(Rows on where targets appear)

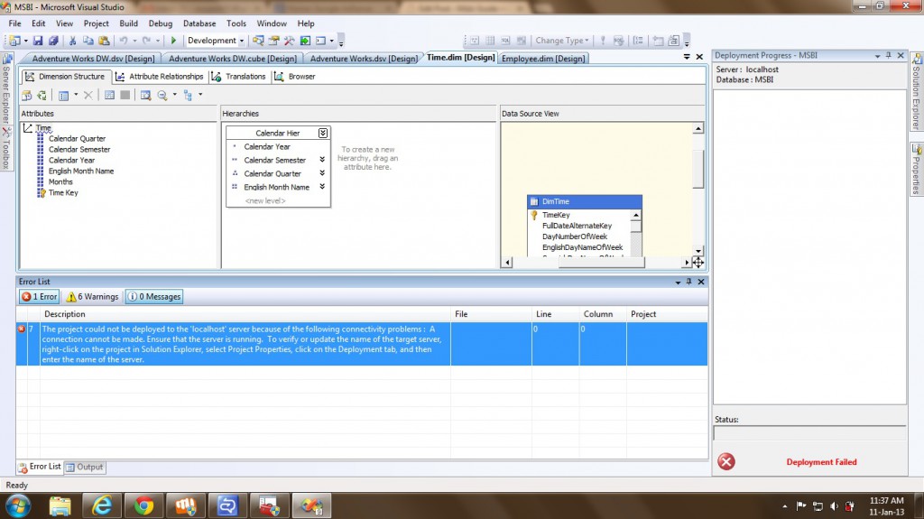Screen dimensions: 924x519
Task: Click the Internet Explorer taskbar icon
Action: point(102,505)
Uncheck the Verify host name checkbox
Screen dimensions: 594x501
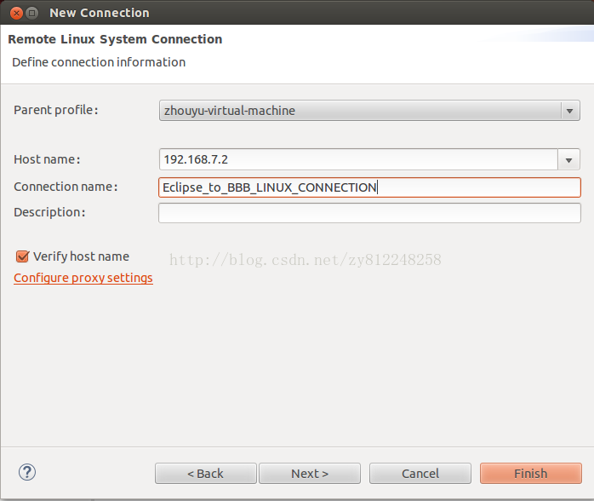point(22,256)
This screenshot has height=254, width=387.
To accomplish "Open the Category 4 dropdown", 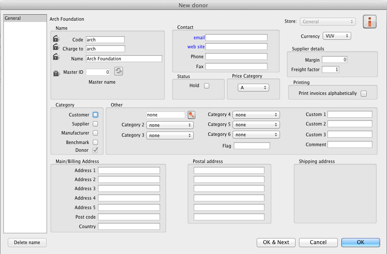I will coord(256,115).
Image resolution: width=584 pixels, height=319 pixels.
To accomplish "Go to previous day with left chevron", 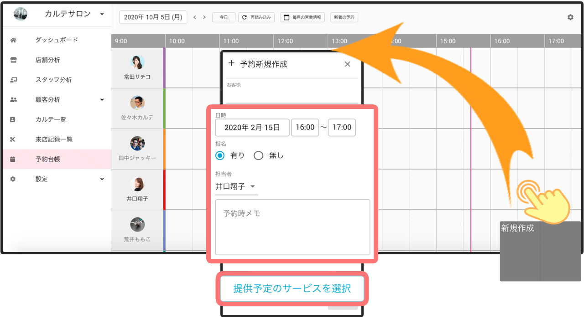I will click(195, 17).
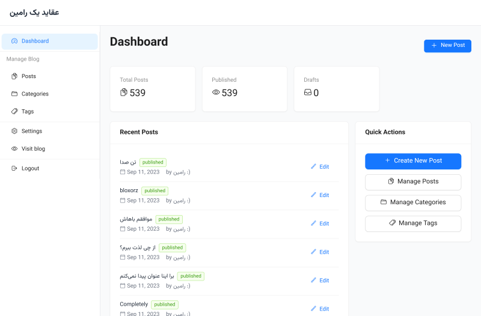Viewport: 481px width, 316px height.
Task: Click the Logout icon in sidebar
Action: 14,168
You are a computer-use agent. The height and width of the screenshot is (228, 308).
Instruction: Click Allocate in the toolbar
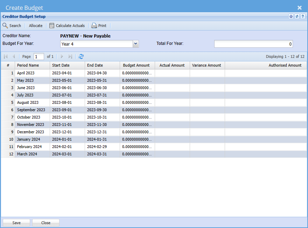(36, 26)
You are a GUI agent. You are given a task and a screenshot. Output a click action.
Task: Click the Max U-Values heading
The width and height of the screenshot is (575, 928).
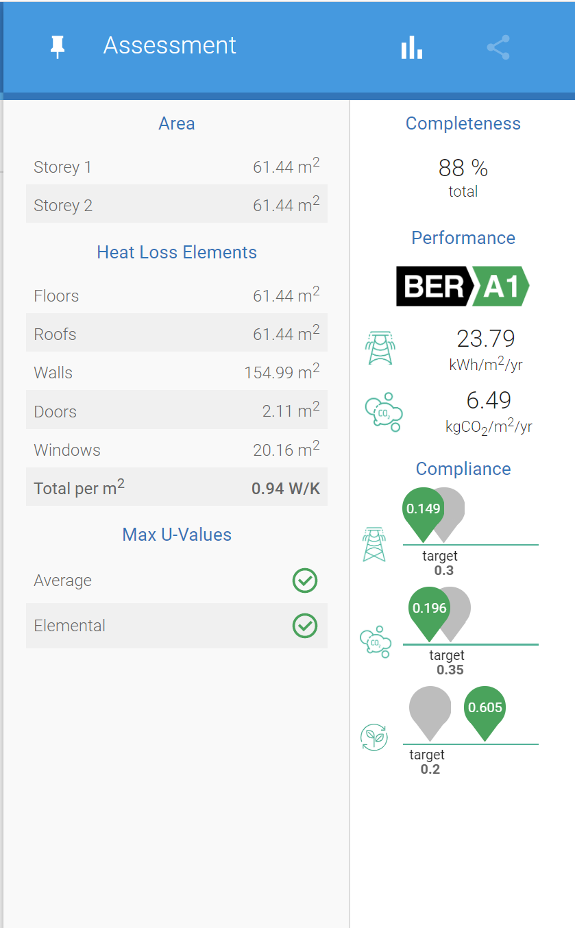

> [TASK DESCRIPTION]: How many lines of the material above contain the word "agent"? Reply with the number only.

> [TASK OUTPUT]: 2